At present, it would not be practical to demand or offer a sum certain to compensate Mr. Hollingsworth for the physical and emotional pain he has been subjected to by those charged with our safety and protection. However, an educated estimate, of not less than $125,000.00 would be conservative given the aggravated nature of the officer’s conduct.
The officers involved have given their “identical” versions of the events in this matter in report # 86-090102. If after reviewing this matter you feel that it warrants a response, please do not hesitate to contact me. Thank you for your anticipated consideration. I await your response.

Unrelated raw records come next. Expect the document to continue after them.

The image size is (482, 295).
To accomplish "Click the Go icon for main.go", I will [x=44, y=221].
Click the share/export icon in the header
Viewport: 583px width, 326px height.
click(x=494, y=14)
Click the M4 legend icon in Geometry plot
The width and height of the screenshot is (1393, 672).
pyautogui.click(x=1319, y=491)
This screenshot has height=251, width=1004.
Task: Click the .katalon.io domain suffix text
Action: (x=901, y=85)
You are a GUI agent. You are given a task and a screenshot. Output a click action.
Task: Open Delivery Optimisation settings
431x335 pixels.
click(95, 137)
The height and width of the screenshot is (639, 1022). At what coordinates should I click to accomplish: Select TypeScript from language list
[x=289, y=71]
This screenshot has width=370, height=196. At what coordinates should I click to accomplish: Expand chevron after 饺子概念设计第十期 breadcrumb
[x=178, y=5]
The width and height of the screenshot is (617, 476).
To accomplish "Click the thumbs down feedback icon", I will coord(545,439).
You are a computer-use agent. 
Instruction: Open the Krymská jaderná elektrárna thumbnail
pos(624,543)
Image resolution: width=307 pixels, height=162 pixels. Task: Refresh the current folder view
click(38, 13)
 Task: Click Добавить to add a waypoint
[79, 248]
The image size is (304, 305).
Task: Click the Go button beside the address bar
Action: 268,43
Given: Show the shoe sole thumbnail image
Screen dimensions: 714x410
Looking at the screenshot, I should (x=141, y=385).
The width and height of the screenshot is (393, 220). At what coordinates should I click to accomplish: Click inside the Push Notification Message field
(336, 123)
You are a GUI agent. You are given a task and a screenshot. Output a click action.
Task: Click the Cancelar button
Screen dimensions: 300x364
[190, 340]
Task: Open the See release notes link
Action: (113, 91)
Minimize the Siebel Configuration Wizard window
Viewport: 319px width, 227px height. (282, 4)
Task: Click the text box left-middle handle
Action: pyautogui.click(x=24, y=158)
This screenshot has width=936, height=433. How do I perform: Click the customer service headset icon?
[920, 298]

The Risk Management Division for the city responded:

Dear Mr. Heinzl:
Re: Grant Holingsworth [sic]
OUR CLAIM NO.: 87-0112
GAB CLAIM NO.: UNKNOWN
GAB ADJUSTER: UNKNOWN
A copy of your letter of representation dated June 24, 1987, is being forwarded to GAB Business Services, Inc., the firm contracted to handle all claims presented against the City to completion. Please note your file to this effect.
Their address is: GAB Business Services, Inc., 2150 East Highland Avenue, Suite 204; or P.O. Box 10160, Phoenix, Arizona 85064. Their phone number is 957-7580.
Sincerely,
/ s/
PAT PERRY
Claims Analyst

Approximately a month and a half later, the lawyer for the plaintiff received the following correspondence from GAB Business Services:

Dear Mr. Heinzl:
GAB File No. : 48828-16355
Our Insured : Phoenix Police Department
Your Client : Grant Hollingsworth
Date of Occurrence : July 9, 1986
In regard to the above, we have found no evidence which would substantiate the version of this occurrence given by your client.
[464]*464In the absence of evidence to the contrary, we will not be offering him compensation.
Should you wish to discuss this matter further, please feel free to give me a call.
Sincerely,
/s/
Steven H. Coons Adjuster

Upon receipt of the GAB letter, Hollings-worth’s attorney filed suit and, thereafter, the attorneys for the city moved to dismiss the action for lack of jurisdiction on the basis that no “sum certain” was demanded in the letter which, therefore, failed to comply with A.R.S. § 12-821. The trial court agreed with the city and dismissed the action, and this appeal followed.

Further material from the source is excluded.